Paysages dans la tradition d’un genre pictural codifié, Véronique Ellena prolonge, à l’aide de son objectif, une histoire de la peinture. Pourtant, les lieux, à la fois familiers et inconnus, provoquent chez le spectateur une émotion particulière. Est-ce l’écrasante permanence de la nature qui crée cette sensation ? Silence et spiritualité indicible.
Paysages dans la tradition d’un genre pictural codifié, Véronique Ellena prolonge, à l’aide de son objectif, une histoire de la peinture. Pourtant, les lieux, à la fois familiers et inconnus, provoquent chez le spectateur une émotion particulière. Est-ce l’écrasante permanence de la nature qui crée cette sensation ? Silence et spiritualité indicible.
In these landscapes, traditional in a highly codified genre, Veronique Ellena and her lens continue the history of painting. Yet, these places both familiar and unknown created particular emotions in the viewer. Are these feelings a result of the crushing durability of nature? Silence and inexpressible spirituality.

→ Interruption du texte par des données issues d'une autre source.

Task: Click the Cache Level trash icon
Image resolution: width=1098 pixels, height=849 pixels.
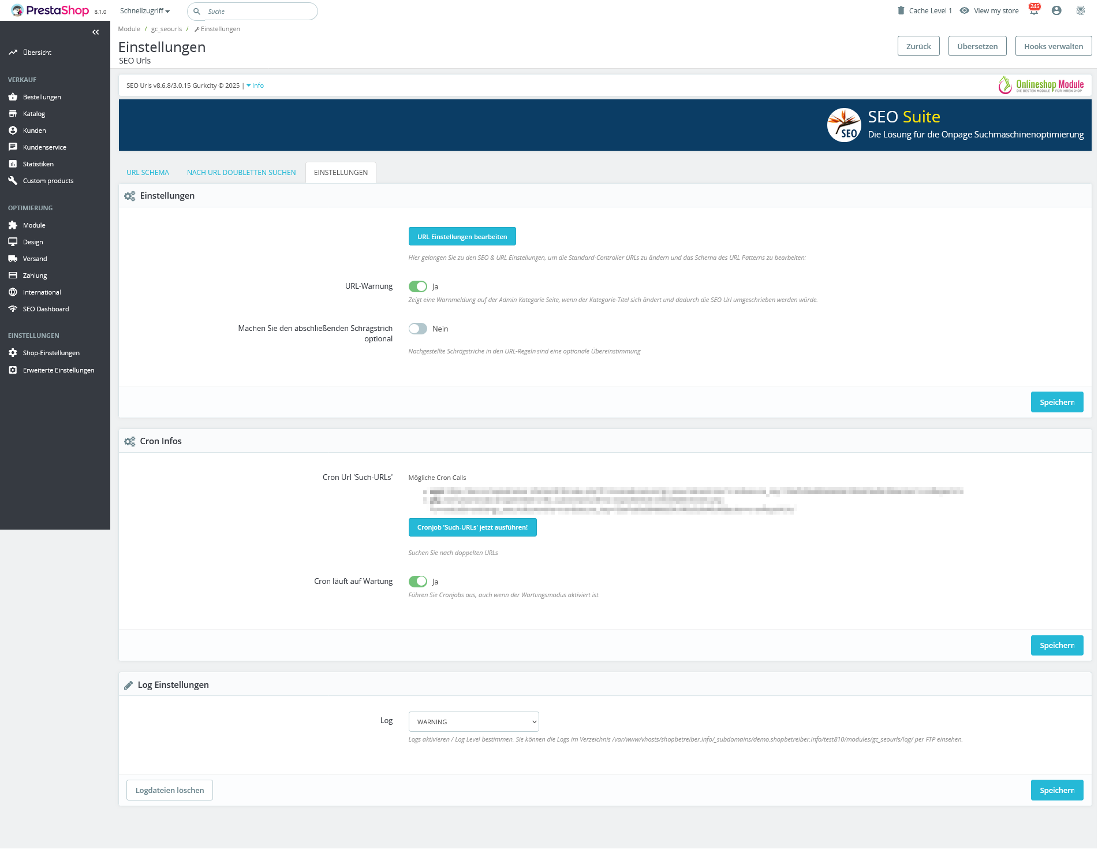Action: coord(901,10)
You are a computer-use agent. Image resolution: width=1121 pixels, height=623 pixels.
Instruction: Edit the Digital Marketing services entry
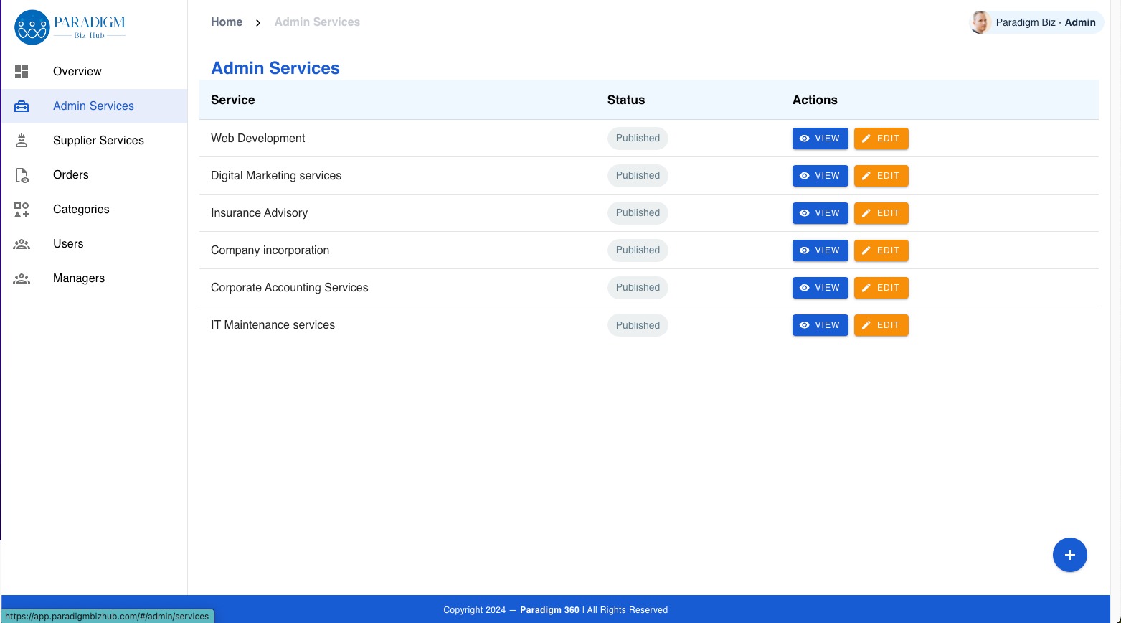click(x=881, y=176)
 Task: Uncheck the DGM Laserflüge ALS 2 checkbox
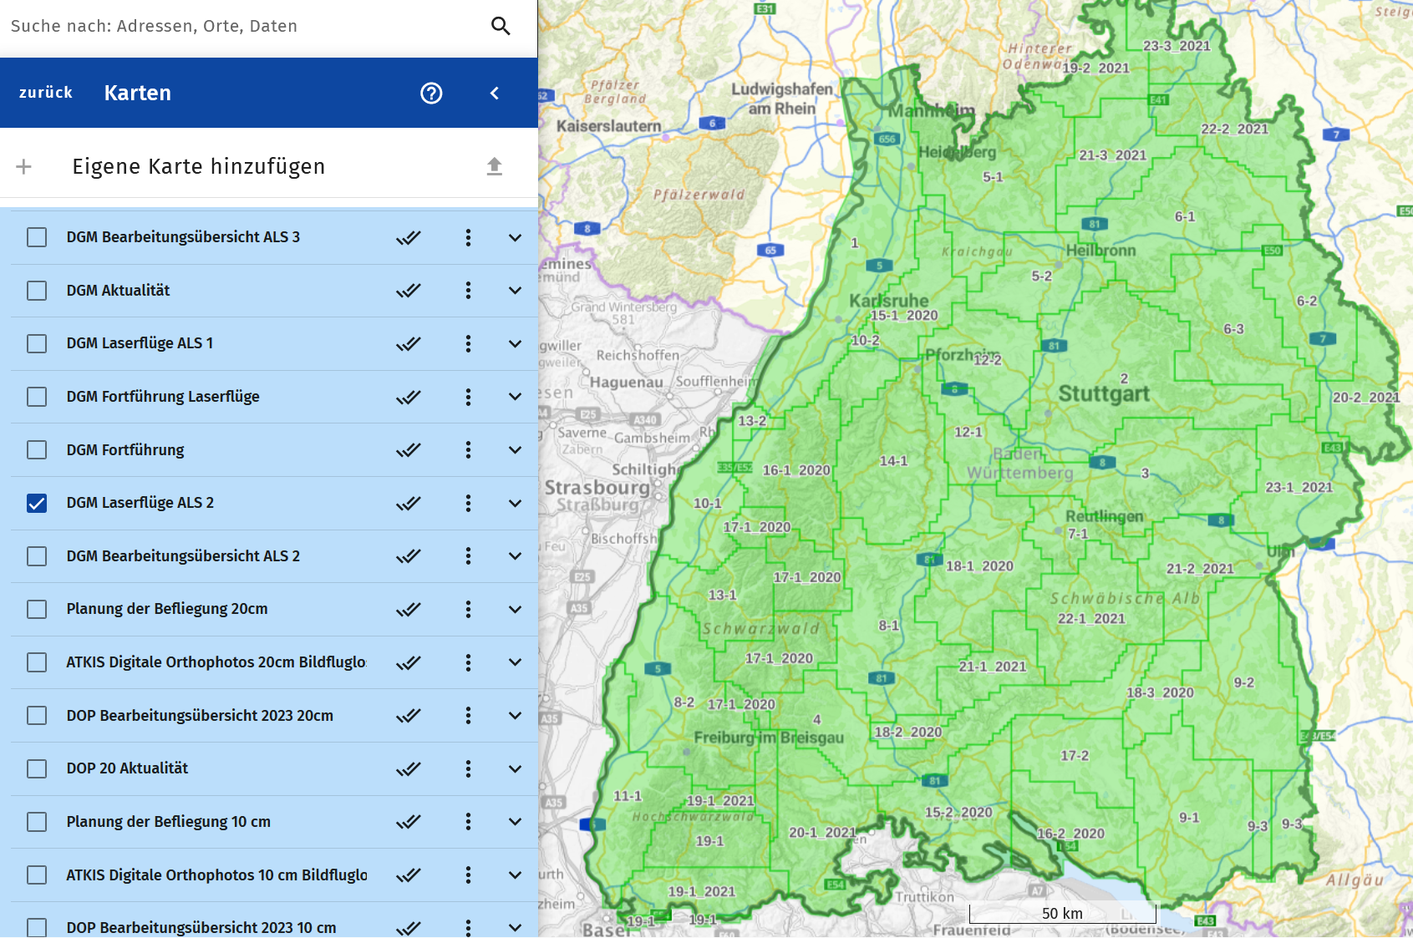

« Ce lieu me plaît ; il a remplacé pour moi les champs paternels ; je l’ai payé du produit de mes rêves et de mes veilles ; c’est au grand désert d’Atala que je dois le petit désert d’Aulnay ; et pour me créer ce refuge, je n’ai pas, comme le colon américain, dépouillé l’Indien des Florides. Je suis attaché à mes arbres ; je leur ai adressé des élégies, des sonnets, des odes. Il n’y a pas un seul d’entre eux que je n’aie soigné de mes propres mains, que je n’aie délivré du ver attaché à sa racine, de la chenille collée à sa feuille ; je les connais tous par leurs noms comme mes enfants : c’est ma famille, je n’en ai pas d’autre, j’espère mourir auprès d’elle. » François-René de Chateaubriand, Mémoires d’outre-tombe, livre I, chapitre 1
Il y a une sensation singulière à contempler les photographies de Véronique Ellena. Ses paysages, en répondant à une composition simple, frontale, dépourvue de tout artifice, s’inscrivent dans la tradition d’un genre pictural codifié.
Thème récurrent dans la peinture, la représentation du paysage devient un genre à part entière dès la Renaissance notamment dans les écoles du nord de l’Europe et tout particulièrement dans les Flandres. De ses années d’études à l’Ecole nationale supérieure des arts visuels de La Cambre à Bruxelles, Véronique Ellena a gardé ce goût des sujets ordinaires, cette « économie du simple » répondant à la frontalité de la composition. Comment ne pas reconnaitre dans La colline de Bugey les grands arbres désolés qui sont au centre des compositions du peintre hollandais Jan Van Goyen (1596 – 1656) dont on retrouve le même ciel pluvieux chargé de nuages. Cette vision humaniste, qui semble en harmonie avec l’homme et la nature définie un modèle pictural que l’on peut nommé « paysage naturaliste » dont Véronique Ellena en propose une relecture. Cette représentation de paysages ordinaires se retrouve au cours du XIXe siècle, chez Gustave Courbet ou encore chez Jean-Baptiste Camille Corot auquel le pas des ondes semble faire référence et dont l’illusion plastique est si parfaite que notre perception s’en trouve troublée. Est-on devant une photographie ? devant un tableau ?
En contemplant Falaise d’Etretat, c’est le romantisme allemand de Caspar David Friedrich (1774-1840) que la photographe semble convoquer tant l’homme, ici le spectateur, est placé face à la nature et sa dimension universelle, divine.
Les paysages de Véronique Ellena inscrits dans une telle filiation, trouvent naturellement leur place au sein de la Maison de Chateaubriand. Loin du tumulte que propose son environnement urbain actuel, la Vallée- aux-loups offre au promeneur un havre de quiétude, un lieu de ressource et de méditation tel que l’a pensé François-René de Chateaubriand (1768-1848), à la fois écrivain, poète, homme politique, voyageur et « citoyen » dont les descriptions de la nature et son analyse des sentiments du moi en ont fait un modèle pour la génération des écrivains romantiques.